## [WORK TO BE COMPLETED]
Reproduce the stretch of material from its first line through the line containing "coord(450,399)", requests included, multiplying every coordinate in the answers by 2.4 and rounding to whole numbers, with halves rounded up. Leave all other numbers as they are.
-- begin --
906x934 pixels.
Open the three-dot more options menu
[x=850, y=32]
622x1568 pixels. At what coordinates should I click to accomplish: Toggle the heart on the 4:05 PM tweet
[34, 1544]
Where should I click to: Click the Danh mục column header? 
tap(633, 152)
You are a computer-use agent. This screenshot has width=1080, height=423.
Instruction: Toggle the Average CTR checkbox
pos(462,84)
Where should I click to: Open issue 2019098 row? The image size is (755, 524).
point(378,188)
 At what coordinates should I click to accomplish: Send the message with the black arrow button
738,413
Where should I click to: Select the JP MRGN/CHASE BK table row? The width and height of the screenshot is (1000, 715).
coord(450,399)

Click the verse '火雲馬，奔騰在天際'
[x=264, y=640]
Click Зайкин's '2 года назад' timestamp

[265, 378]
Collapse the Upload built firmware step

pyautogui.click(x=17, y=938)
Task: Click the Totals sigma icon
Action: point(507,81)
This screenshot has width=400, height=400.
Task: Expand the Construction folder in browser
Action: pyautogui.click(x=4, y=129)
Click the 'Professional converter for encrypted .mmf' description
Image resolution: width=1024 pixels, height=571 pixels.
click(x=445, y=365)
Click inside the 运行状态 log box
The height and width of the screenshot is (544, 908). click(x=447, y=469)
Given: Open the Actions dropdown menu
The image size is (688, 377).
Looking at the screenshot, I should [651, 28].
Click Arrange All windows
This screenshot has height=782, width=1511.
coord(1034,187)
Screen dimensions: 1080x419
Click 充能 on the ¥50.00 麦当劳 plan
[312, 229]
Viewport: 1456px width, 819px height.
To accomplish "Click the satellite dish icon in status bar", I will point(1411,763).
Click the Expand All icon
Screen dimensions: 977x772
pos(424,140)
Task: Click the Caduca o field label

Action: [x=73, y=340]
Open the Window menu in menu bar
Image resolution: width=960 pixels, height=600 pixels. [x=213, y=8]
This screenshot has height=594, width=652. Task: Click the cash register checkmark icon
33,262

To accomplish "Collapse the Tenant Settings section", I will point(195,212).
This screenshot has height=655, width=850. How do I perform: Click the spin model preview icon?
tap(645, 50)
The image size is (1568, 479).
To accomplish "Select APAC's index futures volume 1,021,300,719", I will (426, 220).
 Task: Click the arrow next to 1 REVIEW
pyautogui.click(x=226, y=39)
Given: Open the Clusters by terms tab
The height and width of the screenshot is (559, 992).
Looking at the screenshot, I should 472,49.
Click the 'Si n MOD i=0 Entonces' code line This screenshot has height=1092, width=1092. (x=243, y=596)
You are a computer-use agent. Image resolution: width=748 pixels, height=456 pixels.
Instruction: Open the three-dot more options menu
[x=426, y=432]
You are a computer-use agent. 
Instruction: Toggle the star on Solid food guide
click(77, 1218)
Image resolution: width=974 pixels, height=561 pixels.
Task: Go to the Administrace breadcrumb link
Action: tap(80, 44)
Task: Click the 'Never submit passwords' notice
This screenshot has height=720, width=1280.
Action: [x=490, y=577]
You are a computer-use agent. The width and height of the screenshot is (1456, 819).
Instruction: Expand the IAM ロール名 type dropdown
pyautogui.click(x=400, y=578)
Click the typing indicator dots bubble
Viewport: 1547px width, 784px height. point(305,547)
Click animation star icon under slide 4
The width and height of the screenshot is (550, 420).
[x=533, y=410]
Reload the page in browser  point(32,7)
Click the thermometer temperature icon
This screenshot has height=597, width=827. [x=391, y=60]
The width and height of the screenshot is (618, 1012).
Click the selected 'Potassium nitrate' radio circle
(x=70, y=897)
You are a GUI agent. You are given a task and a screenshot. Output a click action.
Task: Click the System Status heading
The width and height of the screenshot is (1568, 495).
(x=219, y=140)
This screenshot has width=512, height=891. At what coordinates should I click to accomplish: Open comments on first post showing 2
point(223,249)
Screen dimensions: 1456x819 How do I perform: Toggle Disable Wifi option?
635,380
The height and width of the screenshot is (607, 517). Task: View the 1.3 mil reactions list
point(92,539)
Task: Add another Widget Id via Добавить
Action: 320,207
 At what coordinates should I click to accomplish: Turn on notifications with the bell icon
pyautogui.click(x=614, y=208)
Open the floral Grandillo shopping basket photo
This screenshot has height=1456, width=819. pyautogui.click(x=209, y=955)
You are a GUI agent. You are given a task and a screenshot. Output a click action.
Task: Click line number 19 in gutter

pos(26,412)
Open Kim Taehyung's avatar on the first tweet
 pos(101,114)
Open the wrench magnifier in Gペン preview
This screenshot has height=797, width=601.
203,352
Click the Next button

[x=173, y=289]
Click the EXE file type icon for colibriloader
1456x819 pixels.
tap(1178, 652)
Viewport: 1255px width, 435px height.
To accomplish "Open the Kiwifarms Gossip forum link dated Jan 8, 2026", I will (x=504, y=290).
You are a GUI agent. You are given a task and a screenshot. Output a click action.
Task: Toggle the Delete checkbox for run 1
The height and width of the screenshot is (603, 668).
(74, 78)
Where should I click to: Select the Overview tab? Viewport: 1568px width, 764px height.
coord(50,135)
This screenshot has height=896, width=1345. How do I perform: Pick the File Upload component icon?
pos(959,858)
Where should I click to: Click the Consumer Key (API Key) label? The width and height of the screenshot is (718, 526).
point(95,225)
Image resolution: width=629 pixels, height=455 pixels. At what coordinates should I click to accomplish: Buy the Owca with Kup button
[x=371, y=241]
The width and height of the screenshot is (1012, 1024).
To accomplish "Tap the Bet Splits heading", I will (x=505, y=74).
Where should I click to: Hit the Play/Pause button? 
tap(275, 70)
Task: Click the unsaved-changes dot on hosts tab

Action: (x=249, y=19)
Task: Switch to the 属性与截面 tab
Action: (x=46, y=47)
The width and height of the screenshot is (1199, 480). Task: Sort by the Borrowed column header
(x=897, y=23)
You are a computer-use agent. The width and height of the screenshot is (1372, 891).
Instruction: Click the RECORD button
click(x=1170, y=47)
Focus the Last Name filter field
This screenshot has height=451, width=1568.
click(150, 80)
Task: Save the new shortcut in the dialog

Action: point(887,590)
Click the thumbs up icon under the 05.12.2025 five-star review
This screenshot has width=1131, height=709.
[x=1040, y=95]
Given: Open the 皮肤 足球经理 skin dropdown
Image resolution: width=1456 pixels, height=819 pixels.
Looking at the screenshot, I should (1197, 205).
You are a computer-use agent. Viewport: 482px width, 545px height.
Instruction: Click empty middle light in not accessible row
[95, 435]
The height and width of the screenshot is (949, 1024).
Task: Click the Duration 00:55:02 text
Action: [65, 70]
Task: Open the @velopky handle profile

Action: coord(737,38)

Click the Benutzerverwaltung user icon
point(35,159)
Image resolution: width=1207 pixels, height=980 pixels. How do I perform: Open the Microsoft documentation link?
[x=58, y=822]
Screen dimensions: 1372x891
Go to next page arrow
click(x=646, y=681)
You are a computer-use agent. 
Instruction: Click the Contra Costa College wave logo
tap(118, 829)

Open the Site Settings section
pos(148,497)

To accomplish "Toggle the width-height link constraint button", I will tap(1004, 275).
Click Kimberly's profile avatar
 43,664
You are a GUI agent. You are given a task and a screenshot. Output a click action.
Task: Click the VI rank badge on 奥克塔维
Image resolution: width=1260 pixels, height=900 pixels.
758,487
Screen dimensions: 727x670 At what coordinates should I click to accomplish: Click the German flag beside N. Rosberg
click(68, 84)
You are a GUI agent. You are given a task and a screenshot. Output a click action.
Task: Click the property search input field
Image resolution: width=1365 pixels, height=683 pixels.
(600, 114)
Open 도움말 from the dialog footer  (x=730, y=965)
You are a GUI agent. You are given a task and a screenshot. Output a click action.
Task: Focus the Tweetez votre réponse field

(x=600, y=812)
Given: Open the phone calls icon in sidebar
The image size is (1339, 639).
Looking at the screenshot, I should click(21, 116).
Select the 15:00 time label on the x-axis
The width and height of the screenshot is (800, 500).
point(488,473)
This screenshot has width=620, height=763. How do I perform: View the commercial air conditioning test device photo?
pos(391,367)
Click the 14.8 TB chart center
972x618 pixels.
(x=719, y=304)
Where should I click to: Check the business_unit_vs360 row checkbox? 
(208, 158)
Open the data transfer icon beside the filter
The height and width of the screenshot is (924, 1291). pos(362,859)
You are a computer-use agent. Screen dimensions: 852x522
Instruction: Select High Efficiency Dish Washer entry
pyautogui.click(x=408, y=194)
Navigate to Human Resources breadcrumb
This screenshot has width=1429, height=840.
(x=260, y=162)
-- end --
## [CORRECT OUTPUT]
906x934 pixels.
Open the three-dot more options menu
[x=2040, y=77]
622x1568 pixels. At what coordinates should I click to accomplish: Toggle the heart on the 4:05 PM tweet
[82, 3706]
Where should I click to: Click the Danh mục column header? 
tap(1519, 365)
You are a computer-use agent. This screenshot has width=1080, height=423.
Instruction: Toggle the Average CTR checkbox
pos(1109,202)
Where should I click to: Open issue 2019098 row? The image size is (755, 524).
point(907,451)
 At what coordinates should I click to accomplish: Send the message with the black arrow button
1771,991
Where should I click to: Select the JP MRGN/CHASE BK table row? The width and height of the screenshot is (1000, 715).
coord(1080,958)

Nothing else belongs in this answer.